Private Pflege eher abgelehnt als stationäre Pflege

Derzeit werden Anträge von gesetzlichen Pflegeversicherten zu 30 Prozent abgelehnt, Anträge von privaten Pflegeversicherten zu 21 Prozent. Anträge von Pflegebedürftigen, die zu Hause von Angehörigen gepflegt werden, werden jedoch doppelt so oft abgelehnt wie Anträge von stationär gepflegten Menschen.

Der Widerspruch sollte sofort angekündigt werden

Sollten sie eine solche Ablehnung erhalten, sollte der Widerspruch sofort angekündigt werden. Das hierfür bestimmte Schreiben muss nicht besonders formell gestaltet werden, es muss darin lediglich ein Pflegegutachten angefordert werden. Die Begründung hierzu kann noch bis zu 4 Wochen nachdem der Widerspruch eingereicht wurde nachgereicht werden.

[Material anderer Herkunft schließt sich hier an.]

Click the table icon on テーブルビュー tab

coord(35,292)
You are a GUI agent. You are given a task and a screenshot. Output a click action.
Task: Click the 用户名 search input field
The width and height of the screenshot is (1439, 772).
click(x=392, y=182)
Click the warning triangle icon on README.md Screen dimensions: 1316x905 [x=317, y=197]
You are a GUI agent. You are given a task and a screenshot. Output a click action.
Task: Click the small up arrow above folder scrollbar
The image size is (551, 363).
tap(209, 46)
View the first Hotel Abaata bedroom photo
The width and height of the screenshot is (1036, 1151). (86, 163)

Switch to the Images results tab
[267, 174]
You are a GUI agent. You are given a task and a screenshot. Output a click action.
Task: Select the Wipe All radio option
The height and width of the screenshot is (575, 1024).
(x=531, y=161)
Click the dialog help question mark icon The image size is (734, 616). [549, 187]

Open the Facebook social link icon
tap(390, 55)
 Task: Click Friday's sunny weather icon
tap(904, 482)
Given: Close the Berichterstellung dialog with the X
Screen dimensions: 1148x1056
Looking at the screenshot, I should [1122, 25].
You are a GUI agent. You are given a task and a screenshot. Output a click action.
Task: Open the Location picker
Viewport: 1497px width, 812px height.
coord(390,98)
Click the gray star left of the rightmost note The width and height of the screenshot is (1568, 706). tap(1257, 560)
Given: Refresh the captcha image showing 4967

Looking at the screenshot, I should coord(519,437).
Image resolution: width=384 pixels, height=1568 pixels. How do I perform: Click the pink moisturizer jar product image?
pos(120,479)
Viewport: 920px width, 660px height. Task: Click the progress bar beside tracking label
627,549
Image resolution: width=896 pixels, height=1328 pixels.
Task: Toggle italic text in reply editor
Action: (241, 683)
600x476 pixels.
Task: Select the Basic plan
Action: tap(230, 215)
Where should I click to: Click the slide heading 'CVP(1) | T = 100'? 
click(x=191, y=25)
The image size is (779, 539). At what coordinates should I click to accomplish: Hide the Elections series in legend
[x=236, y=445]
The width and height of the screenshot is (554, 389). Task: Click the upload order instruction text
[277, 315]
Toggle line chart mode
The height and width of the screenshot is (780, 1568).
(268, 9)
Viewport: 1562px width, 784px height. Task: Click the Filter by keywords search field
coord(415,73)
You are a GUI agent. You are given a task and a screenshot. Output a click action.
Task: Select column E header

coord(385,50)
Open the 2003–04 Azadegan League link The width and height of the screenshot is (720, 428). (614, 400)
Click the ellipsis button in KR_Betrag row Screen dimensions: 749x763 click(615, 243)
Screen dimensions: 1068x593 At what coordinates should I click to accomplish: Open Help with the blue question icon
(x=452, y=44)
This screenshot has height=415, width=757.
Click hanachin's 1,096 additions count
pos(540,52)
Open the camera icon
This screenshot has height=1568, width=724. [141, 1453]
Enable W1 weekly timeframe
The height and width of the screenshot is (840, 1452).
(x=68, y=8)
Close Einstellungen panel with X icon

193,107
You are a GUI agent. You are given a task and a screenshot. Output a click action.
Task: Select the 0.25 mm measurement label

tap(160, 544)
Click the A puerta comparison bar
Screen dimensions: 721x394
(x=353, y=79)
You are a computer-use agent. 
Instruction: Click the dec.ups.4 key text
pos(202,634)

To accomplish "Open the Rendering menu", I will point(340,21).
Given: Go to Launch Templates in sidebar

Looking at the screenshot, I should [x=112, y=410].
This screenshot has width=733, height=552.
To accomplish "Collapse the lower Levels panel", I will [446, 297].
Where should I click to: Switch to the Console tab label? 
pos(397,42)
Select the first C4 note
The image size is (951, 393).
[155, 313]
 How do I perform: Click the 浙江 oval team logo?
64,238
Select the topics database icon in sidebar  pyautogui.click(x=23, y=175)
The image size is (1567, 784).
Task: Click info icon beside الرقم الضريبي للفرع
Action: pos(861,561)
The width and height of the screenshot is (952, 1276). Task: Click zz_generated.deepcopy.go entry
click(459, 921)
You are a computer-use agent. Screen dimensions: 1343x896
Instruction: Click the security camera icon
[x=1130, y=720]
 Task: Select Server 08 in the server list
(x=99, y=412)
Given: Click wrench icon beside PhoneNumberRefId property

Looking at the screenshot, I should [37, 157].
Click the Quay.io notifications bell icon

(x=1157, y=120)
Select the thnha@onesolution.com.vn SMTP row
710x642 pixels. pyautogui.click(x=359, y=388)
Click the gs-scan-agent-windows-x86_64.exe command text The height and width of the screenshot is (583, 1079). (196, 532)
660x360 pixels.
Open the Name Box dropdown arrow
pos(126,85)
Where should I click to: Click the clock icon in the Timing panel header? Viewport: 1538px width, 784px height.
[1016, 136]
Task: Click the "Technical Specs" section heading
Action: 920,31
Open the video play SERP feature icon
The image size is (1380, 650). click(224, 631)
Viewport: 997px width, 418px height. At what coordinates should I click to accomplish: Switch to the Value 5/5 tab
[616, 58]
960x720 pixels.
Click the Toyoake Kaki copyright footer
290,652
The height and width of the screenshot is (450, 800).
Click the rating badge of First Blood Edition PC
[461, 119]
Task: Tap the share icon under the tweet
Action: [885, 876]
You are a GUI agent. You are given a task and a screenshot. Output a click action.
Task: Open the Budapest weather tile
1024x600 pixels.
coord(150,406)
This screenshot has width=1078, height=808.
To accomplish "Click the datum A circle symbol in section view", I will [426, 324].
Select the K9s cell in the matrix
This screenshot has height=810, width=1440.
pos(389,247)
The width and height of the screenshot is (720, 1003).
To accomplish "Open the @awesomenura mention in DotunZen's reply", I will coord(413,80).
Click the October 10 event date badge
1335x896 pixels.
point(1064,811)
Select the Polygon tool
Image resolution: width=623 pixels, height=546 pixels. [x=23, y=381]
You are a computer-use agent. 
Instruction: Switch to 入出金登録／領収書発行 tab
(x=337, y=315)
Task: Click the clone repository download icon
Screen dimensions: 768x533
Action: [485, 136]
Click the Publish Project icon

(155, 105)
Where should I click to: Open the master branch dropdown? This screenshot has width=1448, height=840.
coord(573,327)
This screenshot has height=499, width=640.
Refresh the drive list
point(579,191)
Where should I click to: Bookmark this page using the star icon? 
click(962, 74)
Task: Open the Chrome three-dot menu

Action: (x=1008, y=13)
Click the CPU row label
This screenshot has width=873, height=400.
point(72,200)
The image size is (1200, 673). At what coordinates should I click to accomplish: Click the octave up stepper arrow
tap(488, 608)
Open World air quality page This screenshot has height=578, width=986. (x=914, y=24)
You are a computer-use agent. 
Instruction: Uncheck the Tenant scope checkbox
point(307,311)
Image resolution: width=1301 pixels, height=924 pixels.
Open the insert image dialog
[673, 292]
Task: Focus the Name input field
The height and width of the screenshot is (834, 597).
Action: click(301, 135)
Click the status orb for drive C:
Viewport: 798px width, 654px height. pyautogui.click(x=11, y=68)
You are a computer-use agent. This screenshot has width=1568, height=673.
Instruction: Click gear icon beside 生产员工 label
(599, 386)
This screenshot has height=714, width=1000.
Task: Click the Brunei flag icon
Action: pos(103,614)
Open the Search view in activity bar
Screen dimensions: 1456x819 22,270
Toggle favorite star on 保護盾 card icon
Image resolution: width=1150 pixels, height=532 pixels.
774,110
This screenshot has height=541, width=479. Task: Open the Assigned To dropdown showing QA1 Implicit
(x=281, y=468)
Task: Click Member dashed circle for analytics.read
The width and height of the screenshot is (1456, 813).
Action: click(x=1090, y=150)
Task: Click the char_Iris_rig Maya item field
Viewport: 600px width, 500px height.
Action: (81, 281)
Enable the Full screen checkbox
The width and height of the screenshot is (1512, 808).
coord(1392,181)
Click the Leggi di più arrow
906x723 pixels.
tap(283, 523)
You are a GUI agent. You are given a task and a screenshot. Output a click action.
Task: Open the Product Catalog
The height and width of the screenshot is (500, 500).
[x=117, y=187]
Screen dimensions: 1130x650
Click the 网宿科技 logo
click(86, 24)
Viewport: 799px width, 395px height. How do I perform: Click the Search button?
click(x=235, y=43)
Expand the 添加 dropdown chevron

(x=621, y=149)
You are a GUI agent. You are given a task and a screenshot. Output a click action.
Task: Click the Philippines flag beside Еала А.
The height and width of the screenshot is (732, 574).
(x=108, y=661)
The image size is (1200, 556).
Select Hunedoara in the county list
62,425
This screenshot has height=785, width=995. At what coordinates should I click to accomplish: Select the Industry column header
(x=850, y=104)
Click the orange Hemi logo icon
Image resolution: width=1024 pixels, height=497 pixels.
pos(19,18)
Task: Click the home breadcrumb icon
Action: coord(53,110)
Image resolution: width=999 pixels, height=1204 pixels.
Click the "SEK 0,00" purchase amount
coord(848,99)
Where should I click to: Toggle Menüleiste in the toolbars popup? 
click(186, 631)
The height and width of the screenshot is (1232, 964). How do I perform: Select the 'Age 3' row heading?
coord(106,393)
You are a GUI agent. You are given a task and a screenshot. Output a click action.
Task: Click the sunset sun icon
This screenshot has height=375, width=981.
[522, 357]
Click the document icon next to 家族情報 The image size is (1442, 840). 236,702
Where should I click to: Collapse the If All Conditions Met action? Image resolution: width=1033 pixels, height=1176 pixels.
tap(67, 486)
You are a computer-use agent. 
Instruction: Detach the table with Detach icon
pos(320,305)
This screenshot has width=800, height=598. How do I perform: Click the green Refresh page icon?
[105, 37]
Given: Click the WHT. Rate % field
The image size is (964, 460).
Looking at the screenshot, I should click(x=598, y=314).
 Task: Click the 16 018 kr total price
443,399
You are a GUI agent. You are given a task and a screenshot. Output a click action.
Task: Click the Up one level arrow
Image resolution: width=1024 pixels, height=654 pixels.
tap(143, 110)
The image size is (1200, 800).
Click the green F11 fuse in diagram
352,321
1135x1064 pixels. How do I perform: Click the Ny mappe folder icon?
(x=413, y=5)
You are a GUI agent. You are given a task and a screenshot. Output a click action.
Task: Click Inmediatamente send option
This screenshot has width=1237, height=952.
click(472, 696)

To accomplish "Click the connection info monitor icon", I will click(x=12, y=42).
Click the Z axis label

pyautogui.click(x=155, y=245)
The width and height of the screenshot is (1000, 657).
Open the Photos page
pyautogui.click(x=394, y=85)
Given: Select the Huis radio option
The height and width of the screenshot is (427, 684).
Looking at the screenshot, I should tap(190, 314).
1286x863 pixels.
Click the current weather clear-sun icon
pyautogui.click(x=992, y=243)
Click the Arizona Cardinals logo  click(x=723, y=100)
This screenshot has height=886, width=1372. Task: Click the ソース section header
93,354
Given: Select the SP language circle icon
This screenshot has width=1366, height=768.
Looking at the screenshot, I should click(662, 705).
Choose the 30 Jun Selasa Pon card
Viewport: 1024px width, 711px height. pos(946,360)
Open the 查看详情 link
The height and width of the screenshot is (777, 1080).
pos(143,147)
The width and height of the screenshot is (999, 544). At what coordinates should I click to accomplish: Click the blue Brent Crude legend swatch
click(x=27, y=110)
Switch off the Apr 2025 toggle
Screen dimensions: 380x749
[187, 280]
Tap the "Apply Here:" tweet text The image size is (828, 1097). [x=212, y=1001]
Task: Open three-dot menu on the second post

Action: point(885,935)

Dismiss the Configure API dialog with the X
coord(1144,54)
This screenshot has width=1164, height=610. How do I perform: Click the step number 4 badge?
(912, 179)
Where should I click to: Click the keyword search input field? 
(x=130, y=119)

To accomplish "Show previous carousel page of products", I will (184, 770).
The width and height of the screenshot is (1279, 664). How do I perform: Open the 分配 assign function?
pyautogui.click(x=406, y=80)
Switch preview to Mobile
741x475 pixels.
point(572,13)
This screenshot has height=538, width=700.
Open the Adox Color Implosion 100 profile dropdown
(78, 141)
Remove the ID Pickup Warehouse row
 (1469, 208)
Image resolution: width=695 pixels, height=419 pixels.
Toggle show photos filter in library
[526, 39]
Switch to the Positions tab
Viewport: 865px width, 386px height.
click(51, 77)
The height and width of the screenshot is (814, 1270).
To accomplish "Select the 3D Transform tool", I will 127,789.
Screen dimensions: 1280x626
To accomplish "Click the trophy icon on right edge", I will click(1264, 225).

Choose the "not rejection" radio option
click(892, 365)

Eine gute Begründung formulieren

Um eine überzeugende Begründung zu liefern, sollte man zunächst das von der Pflegekasse erstellte Erstgutachten überprüfen. Sollten einem Punkte auffallen, in denen die Pflege aufwändiger ist als beschrieben, so bietet es sich an, über die Pflege Tagebuch zu führen, um dann eine umfassende Aufwandsbeschreibung ablegen zu können.

Das Pflegetagebuch

In dem sogenannten Pflegetagebuch müssen alle Tätigkeiten und die ausführenden Person genauestens festgehalten werden. Jede täglich oder wöchentlich wiederkehrende Aktion muss mit Minutenangaben aufgelistet sein. Auch auf den Aufschrieb kleiner Hilfestellungen wie Hygienemaßnahmen darf nicht verzichtet werden.


Einteilung in Pflegestufen

Die Einteilung in Pflegestufen, und damit das letztendlich erhaltene Pflegegeld, wird nach Minuten vollzogen, wodurch jede aufgelistete Pflegeminute einen Unterschied machen kann.